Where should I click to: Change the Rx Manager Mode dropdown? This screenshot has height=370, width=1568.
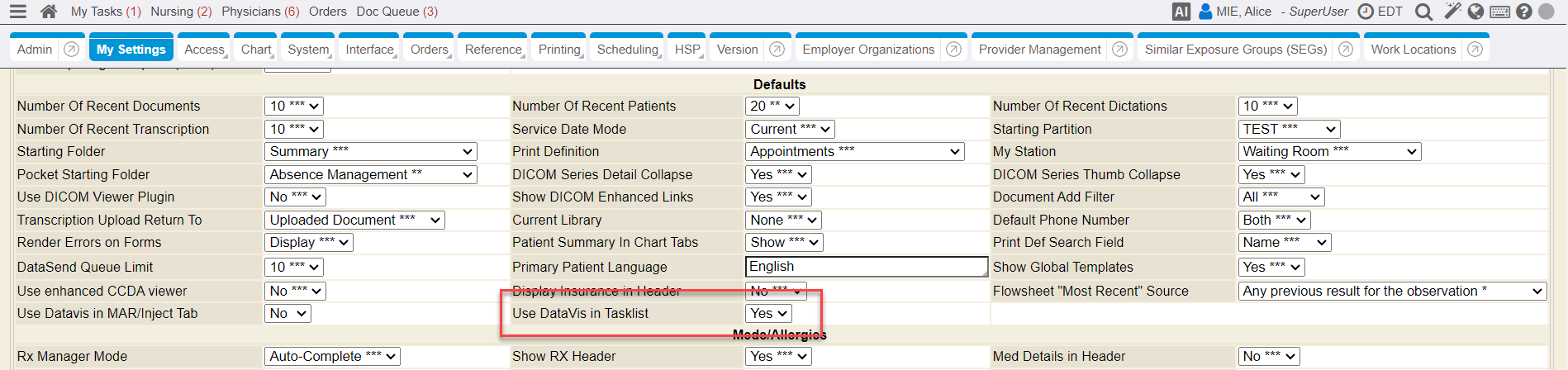click(332, 357)
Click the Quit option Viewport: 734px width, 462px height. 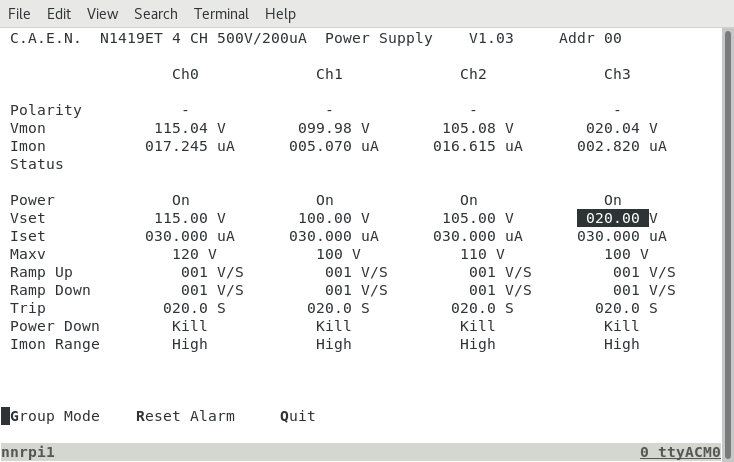pyautogui.click(x=298, y=416)
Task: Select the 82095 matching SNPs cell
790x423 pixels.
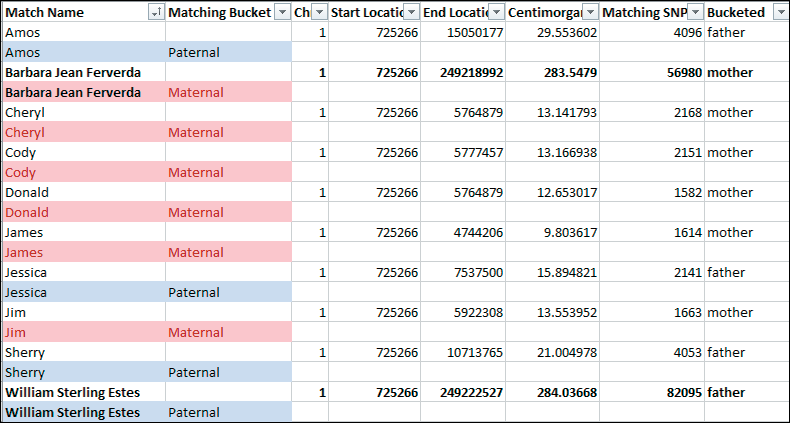Action: pyautogui.click(x=652, y=392)
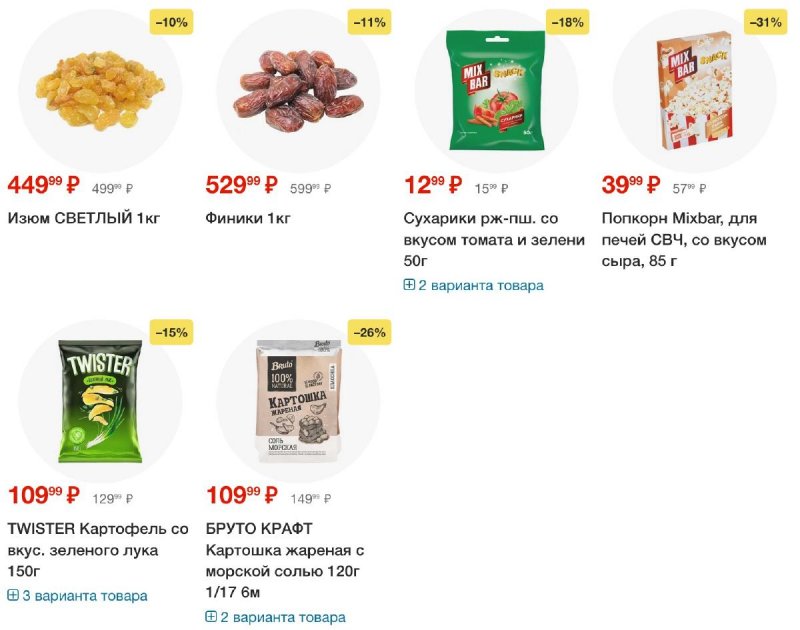Expand 2 варианта товара under Bruto Kraft potato
This screenshot has height=630, width=800.
pyautogui.click(x=276, y=617)
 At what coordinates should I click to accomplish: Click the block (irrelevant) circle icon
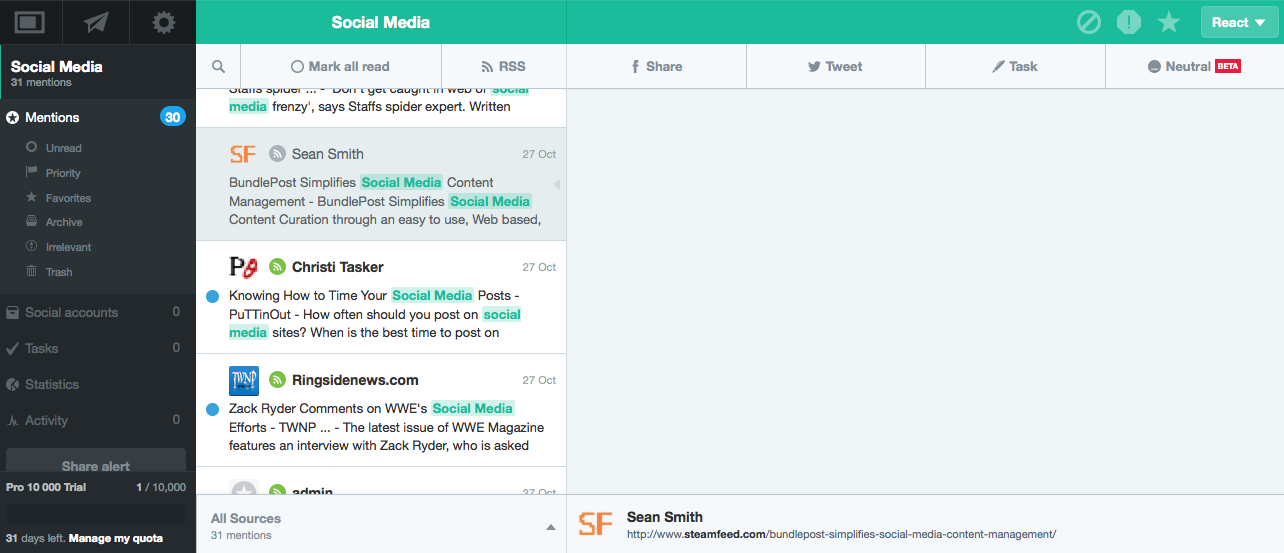click(x=1089, y=22)
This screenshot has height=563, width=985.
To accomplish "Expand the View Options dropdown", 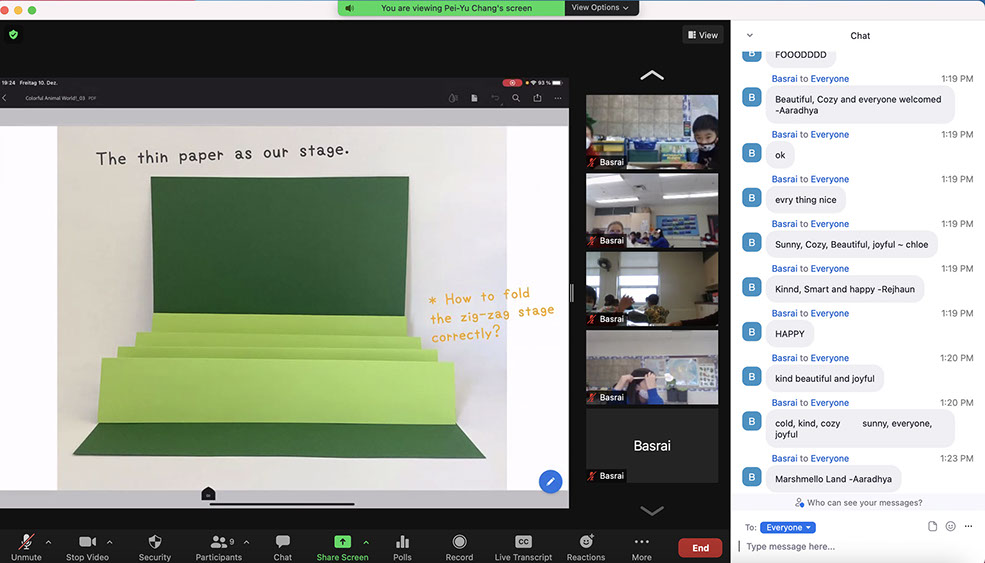I will [x=600, y=8].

________

» What is required:
From the data above, retype only the lines starting with the line with "790x423 pixels." and going on through the line with "This screenshot has height=563, width=985.", exactly, leaving out the pictures.

» Expected answer:
790x423 pixels.
Action: pyautogui.click(x=652, y=392)
Expand 2 варианта товара under Bruto Kraft potato
This screenshot has height=630, width=800.
pyautogui.click(x=276, y=617)
 At what coordinates should I click to accomplish: Click the block (irrelevant) circle icon
click(x=1089, y=22)
This screenshot has height=563, width=985.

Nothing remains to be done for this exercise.